Instructions for the task -
Beginning with the line that contains "SMH Nephrology (82, 2516)", transcribe every line through the end of the entries exactly as written, and reproduce nothing else.

#### Data records ####

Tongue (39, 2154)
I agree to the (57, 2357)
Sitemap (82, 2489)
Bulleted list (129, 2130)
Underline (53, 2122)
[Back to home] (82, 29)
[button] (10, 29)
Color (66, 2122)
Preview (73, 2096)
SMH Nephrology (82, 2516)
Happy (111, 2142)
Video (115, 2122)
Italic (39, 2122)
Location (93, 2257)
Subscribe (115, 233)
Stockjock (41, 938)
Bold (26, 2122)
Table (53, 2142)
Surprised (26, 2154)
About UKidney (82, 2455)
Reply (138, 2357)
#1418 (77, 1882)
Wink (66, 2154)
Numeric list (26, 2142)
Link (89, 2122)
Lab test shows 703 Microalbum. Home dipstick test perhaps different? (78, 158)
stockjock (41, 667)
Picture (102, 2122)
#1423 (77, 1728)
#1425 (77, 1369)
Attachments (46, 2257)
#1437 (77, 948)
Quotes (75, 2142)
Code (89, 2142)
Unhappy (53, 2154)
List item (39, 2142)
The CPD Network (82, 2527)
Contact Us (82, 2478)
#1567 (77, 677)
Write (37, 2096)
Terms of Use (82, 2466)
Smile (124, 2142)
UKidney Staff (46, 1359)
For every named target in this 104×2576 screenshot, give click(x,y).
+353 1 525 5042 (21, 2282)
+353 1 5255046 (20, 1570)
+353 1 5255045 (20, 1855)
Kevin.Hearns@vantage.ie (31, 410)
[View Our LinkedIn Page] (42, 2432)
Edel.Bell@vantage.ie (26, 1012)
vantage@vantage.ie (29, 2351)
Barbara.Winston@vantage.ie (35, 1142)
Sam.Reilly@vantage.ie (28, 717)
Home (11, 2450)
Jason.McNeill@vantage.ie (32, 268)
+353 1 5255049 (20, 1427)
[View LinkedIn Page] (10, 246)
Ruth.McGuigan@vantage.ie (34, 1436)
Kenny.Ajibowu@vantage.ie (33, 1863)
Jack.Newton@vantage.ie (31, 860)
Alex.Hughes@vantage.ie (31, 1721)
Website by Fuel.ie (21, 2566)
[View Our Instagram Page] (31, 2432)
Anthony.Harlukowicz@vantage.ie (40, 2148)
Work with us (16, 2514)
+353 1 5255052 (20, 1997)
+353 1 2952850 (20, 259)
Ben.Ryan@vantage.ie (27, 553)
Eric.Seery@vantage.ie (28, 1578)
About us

####

Answer -
SMH Nephrology (82, 2516)
Happy (111, 2142)
Video (115, 2122)
Italic (39, 2122)
Location (93, 2257)
Subscribe (115, 233)
Stockjock (41, 938)
Bold (26, 2122)
Table (53, 2142)
Surprised (26, 2154)
About UKidney (82, 2455)
Reply (138, 2357)
#1418 (77, 1882)
Wink (66, 2154)
Numeric list (26, 2142)
Link (89, 2122)
Lab test shows 703 Microalbum. Home dipstick test perhaps different? (78, 158)
stockjock (41, 667)
Picture (102, 2122)
#1423 (77, 1728)
#1425 (77, 1369)
Attachments (46, 2257)
#1437 (77, 948)
Quotes (75, 2142)
Code (89, 2142)
Unhappy (53, 2154)
List item (39, 2142)
The CPD Network (82, 2527)
Contact Us (82, 2478)
#1567 (77, 677)
Write (37, 2096)
Terms of Use (82, 2466)
Smile (124, 2142)
UKidney Staff (46, 1359)
For every named target in this 104×2576 screenshot, give click(x,y).
+353 1 525 5042 (21, 2282)
+353 1 5255046 (20, 1570)
+353 1 5255045 (20, 1855)
Kevin.Hearns@vantage.ie (31, 410)
[View Our LinkedIn Page] (42, 2432)
Edel.Bell@vantage.ie (26, 1012)
vantage@vantage.ie (29, 2351)
Barbara.Winston@vantage.ie (35, 1142)
Sam.Reilly@vantage.ie (28, 717)
Home (11, 2450)
Jason.McNeill@vantage.ie (32, 268)
+353 1 5255049 (20, 1427)
[View LinkedIn Page] (10, 246)
Ruth.McGuigan@vantage.ie (34, 1436)
Kenny.Ajibowu@vantage.ie (33, 1863)
Jack.Newton@vantage.ie (31, 860)
Alex.Hughes@vantage.ie (31, 1721)
Website by Fuel.ie (21, 2566)
[View Our Instagram Page] (31, 2432)
Anthony.Harlukowicz@vantage.ie (40, 2148)
Work with us (16, 2514)
+353 1 5255052 (20, 1997)
+353 1 2952850 (20, 259)
Ben.Ryan@vantage.ie (27, 553)
Eric.Seery@vantage.ie (28, 1578)
About us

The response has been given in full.